■ Assigned task
All of the entries below, duplicated exactly, make up the answer.

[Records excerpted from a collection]
━━━━
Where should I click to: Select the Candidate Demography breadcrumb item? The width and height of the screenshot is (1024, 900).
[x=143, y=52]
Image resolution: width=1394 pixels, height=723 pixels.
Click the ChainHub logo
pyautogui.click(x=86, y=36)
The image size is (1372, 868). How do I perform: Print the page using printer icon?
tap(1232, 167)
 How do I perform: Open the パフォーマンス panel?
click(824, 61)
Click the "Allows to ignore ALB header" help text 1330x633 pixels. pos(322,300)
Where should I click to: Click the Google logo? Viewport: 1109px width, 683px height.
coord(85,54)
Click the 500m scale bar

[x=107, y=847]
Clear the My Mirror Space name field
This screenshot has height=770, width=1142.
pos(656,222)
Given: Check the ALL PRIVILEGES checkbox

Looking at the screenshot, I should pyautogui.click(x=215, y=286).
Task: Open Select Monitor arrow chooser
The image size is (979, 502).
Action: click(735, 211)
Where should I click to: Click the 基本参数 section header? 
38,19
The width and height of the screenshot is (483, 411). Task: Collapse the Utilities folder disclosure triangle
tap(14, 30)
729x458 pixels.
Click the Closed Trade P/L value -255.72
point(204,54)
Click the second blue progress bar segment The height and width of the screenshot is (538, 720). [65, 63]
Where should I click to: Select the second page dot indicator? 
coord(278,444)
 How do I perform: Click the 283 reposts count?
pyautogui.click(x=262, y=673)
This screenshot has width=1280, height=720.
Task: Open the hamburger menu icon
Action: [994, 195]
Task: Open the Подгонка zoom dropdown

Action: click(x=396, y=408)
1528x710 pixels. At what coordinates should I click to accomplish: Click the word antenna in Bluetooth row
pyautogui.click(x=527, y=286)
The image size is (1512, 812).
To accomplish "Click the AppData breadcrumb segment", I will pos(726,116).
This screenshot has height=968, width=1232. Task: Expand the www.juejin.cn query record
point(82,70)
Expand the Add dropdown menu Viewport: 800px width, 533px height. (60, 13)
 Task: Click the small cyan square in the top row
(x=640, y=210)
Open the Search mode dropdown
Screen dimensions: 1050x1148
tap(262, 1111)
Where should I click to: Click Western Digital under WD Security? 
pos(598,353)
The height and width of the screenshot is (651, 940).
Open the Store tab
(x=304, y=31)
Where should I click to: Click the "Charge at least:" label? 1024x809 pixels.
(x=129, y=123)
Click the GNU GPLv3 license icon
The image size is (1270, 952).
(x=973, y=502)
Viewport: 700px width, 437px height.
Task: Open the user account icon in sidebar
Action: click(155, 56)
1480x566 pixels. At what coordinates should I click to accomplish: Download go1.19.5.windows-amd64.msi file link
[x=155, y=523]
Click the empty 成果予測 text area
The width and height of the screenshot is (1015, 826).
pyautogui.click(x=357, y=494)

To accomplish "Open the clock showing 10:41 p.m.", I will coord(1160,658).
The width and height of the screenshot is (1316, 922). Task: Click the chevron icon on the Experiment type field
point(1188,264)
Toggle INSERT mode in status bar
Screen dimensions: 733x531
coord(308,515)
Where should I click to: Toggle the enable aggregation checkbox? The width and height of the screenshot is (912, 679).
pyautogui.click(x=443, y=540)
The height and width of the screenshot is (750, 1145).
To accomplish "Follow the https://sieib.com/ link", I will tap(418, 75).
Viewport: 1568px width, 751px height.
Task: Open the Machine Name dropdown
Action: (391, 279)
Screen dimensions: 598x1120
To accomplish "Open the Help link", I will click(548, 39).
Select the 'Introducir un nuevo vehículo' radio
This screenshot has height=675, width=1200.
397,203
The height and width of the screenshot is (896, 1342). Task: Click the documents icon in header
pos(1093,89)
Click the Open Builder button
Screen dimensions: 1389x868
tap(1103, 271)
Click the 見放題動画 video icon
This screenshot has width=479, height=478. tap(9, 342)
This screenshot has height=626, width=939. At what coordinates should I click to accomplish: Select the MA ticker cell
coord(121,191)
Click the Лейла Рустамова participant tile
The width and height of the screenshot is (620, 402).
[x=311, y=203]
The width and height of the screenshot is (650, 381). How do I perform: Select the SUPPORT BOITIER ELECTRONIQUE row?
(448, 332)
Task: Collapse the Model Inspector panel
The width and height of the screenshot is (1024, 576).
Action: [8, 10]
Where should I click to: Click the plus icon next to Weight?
━━━━
■ Task response
Where should I click to: Select the Candidate Demography breadcrumb item? The width and height of the screenshot is (1024, 900).
[x=143, y=52]
Image resolution: width=1394 pixels, height=723 pixels.
Click the ChainHub logo
pyautogui.click(x=86, y=36)
The image size is (1372, 868). How do I perform: Print the page using printer icon?
tap(1232, 167)
 How do I perform: Open the パフォーマンス panel?
click(824, 61)
Click the "Allows to ignore ALB header" help text 1330x633 pixels. pos(322,300)
Where should I click to: Click the Google logo? Viewport: 1109px width, 683px height.
coord(85,54)
Click the 500m scale bar

[x=107, y=847]
Clear the My Mirror Space name field
This screenshot has height=770, width=1142.
pos(656,222)
Given: Check the ALL PRIVILEGES checkbox

Looking at the screenshot, I should pyautogui.click(x=215, y=286).
Task: Open Select Monitor arrow chooser
The image size is (979, 502).
Action: click(735, 211)
Where should I click to: Click the 基本参数 section header? 
38,19
The width and height of the screenshot is (483, 411). Task: Collapse the Utilities folder disclosure triangle
tap(14, 30)
729x458 pixels.
Click the Closed Trade P/L value -255.72
point(204,54)
Click the second blue progress bar segment The height and width of the screenshot is (538, 720). [65, 63]
Where should I click to: Select the second page dot indicator? 
coord(278,444)
 How do I perform: Click the 283 reposts count?
pyautogui.click(x=262, y=673)
This screenshot has width=1280, height=720.
Task: Open the hamburger menu icon
Action: [994, 195]
Task: Open the Подгонка zoom dropdown

Action: click(x=396, y=408)
1528x710 pixels. At what coordinates should I click to accomplish: Click the word antenna in Bluetooth row
pyautogui.click(x=527, y=286)
The image size is (1512, 812).
To accomplish "Click the AppData breadcrumb segment", I will pos(726,116).
This screenshot has height=968, width=1232. Task: Expand the www.juejin.cn query record
point(82,70)
Expand the Add dropdown menu Viewport: 800px width, 533px height. (60, 13)
 Task: Click the small cyan square in the top row
(x=640, y=210)
Open the Search mode dropdown
Screen dimensions: 1050x1148
tap(262, 1111)
Where should I click to: Click Western Digital under WD Security? 
pos(598,353)
The height and width of the screenshot is (651, 940).
Open the Store tab
(x=304, y=31)
Where should I click to: Click the "Charge at least:" label? 1024x809 pixels.
(x=129, y=123)
Click the GNU GPLv3 license icon
The image size is (1270, 952).
(x=973, y=502)
Viewport: 700px width, 437px height.
Task: Open the user account icon in sidebar
Action: click(155, 56)
1480x566 pixels. At what coordinates should I click to accomplish: Download go1.19.5.windows-amd64.msi file link
[x=155, y=523]
Click the empty 成果予測 text area
The width and height of the screenshot is (1015, 826).
pyautogui.click(x=357, y=494)

To accomplish "Open the clock showing 10:41 p.m.", I will coord(1160,658).
The width and height of the screenshot is (1316, 922). Task: Click the chevron icon on the Experiment type field
point(1188,264)
Toggle INSERT mode in status bar
Screen dimensions: 733x531
coord(308,515)
Where should I click to: Toggle the enable aggregation checkbox? The width and height of the screenshot is (912, 679).
pyautogui.click(x=443, y=540)
The height and width of the screenshot is (750, 1145).
To accomplish "Follow the https://sieib.com/ link", I will tap(418, 75).
Viewport: 1568px width, 751px height.
Task: Open the Machine Name dropdown
Action: (391, 279)
Screen dimensions: 598x1120
To accomplish "Open the Help link", I will click(548, 39).
Select the 'Introducir un nuevo vehículo' radio
This screenshot has height=675, width=1200.
397,203
The height and width of the screenshot is (896, 1342). Task: Click the documents icon in header
pos(1093,89)
Click the Open Builder button
Screen dimensions: 1389x868
tap(1103, 271)
Click the 見放題動画 video icon
This screenshot has width=479, height=478. tap(9, 342)
This screenshot has height=626, width=939. At what coordinates should I click to accomplish: Select the MA ticker cell
coord(121,191)
Click the Лейла Рустамова participant tile
The width and height of the screenshot is (620, 402).
[x=311, y=203]
The width and height of the screenshot is (650, 381). How do I perform: Select the SUPPORT BOITIER ELECTRONIQUE row?
(448, 332)
Task: Collapse the Model Inspector panel
The width and height of the screenshot is (1024, 576).
Action: [8, 10]
Where should I click to: Click the plus icon next to Weight?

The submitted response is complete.